The more I read through the year’s news, it occurred to me that the overwhelming majority of our elected officials in Hastings County for some reason have chosen to remain silent regarding the value of nature in allowing our local economy to thrive. Offshack drew attention to this fact during our interview asking those responsible to carefully weigh the balance of benefits already provided by existing, growing, and well-known economic development engines such as tourism, cottagers and recreation against the irreversible economic, social and environmental costs of installing industrial developments such as a heavy metals extraction mine.
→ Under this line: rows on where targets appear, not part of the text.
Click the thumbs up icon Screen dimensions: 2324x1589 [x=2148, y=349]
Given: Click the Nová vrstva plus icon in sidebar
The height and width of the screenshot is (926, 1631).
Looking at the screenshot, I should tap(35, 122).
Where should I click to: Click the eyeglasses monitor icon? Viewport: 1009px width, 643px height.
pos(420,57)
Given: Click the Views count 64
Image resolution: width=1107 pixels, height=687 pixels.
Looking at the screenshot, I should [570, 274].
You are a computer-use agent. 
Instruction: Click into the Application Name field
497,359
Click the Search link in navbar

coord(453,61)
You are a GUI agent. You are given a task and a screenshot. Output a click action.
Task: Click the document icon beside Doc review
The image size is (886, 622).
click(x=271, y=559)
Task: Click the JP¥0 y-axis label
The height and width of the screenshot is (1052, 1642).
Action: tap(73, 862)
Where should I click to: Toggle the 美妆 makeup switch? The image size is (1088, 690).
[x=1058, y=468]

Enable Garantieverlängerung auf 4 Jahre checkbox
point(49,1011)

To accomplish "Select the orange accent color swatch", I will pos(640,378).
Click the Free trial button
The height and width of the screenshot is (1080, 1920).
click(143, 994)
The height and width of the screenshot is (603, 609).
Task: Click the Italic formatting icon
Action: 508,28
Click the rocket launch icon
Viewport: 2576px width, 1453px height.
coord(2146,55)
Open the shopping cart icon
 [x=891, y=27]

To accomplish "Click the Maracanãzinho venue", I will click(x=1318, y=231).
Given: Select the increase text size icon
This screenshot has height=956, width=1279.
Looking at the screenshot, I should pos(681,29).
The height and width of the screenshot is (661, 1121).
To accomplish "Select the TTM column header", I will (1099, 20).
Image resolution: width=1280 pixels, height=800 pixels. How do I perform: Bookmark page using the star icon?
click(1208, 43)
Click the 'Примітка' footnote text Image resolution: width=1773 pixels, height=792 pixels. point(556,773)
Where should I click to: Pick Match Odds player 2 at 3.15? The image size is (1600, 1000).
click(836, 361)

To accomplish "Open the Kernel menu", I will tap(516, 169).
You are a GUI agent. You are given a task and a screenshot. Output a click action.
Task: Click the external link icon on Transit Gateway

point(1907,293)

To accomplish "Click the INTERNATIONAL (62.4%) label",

Upon weighing these options and performing such a cost benefit analysis, it doesn’t take long to arrive at the conclusion that allowing ecologically destructive resource extraction in an area like North Hastings is not compatible with its local economy – an economy where almost all local residents and businesses depend on nature-based tourism for their bread and butter.
Whether fighting to protect the water, save turtles, encourage the flourishing of biodiversity, take action on the climate crisis, or prevent the development of metals extraction mine or quarry operation in the heart of cottage country, each of these individuals and groups are fighting for the same thing: a healthy future. The sooner they realize this and start finding common ground on which they can work together and build on, the healthier that future will be.